Jathilan (kebudayaan.kemdikbud.go.id)
Tidak banyak orang yang mengetahui tentang kesenian Jathilan, karena kesenian ini lebih dikenal dengan istilah kuda lumping. Disebut kuda lumping karena kuda-kudaan yang dibuat dari anyaman bambu.
Sedangkan istilah Jathilan sendiri berasal dari ungkapan bahasa Jawa ketika menonton jaran kepang. “Jaranne jan thil-thilan tenan!”, yang berarti “Kudanya benar-benar menari dengan banyak tingkah”.
Jathilan dipercaya memiliki daya magis dalam tariannya. Ditarikan dalam kelompok berjumlah 6-8 orang, serta diiringi dengan alat musik tradisional yaitu gamelan dengan saron, kendang, dan gongnya.

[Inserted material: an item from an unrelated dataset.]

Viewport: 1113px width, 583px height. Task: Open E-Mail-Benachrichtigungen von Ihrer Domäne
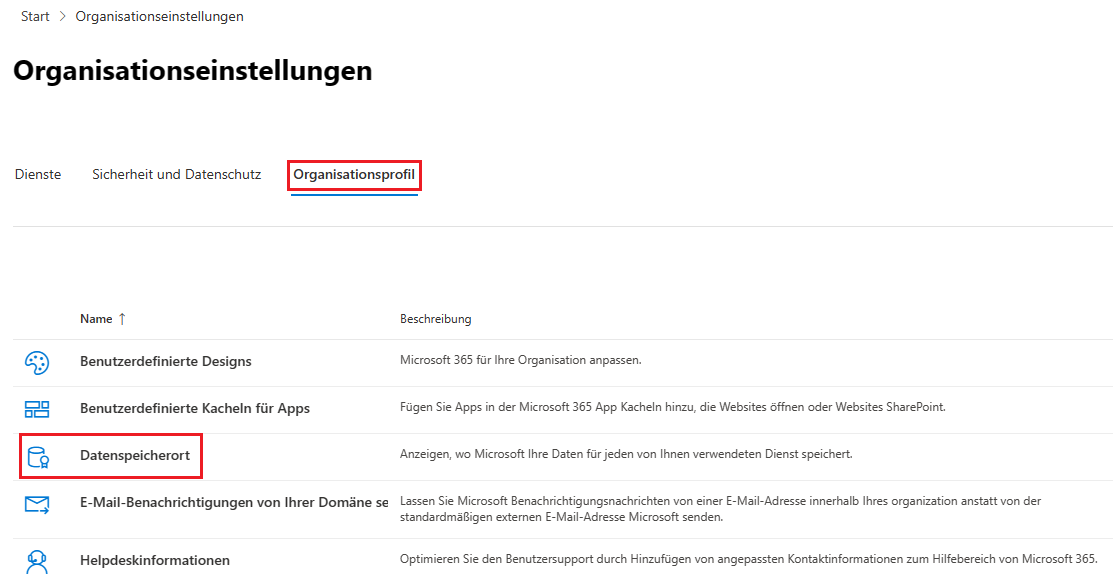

Tarian akan diawali dengan aneka gerakan yaitu pacak golu (menggerakkan kepala ke kiri dan kanan), siring (bergeser kesamping dengan setengah berlari), njondil (melompat), berguling, bahkan sampai kerasukan. Saat kerasukan roh halus, jathilan mencapai klimaks tariannya. Para penari berada dalam keadaan ndadi atau kerasukan roh halus.
Dengan iringan musik yang semakin cepat, disinilah banyak terjadi adegan yang berbahaya seperti makan beling atau serpihan kaca. Itulah sebabnya harus ada pawang yang bertugas. Selain untuk mengeluarkan roh halus dari tubuh para penari, juga melakukan ritual yang bertujuan untuk memohon ijin kepada Tuhan agar jalannya pertunjukan diberi kelancaran.
Tarian ini berkisah tentang perjuangan seorang prajurit yang gigih melawan penjajah dengan kuda kebanggaannya. Tarian ini juga mengandung filosofis tentang kesenjangan sosial antara masyarakat kelas atas dan kaum pekerja. Kelas pekerja yang diwakili para penari berkuda digambarkan tanpa aturan karena tak berhenti bergerak.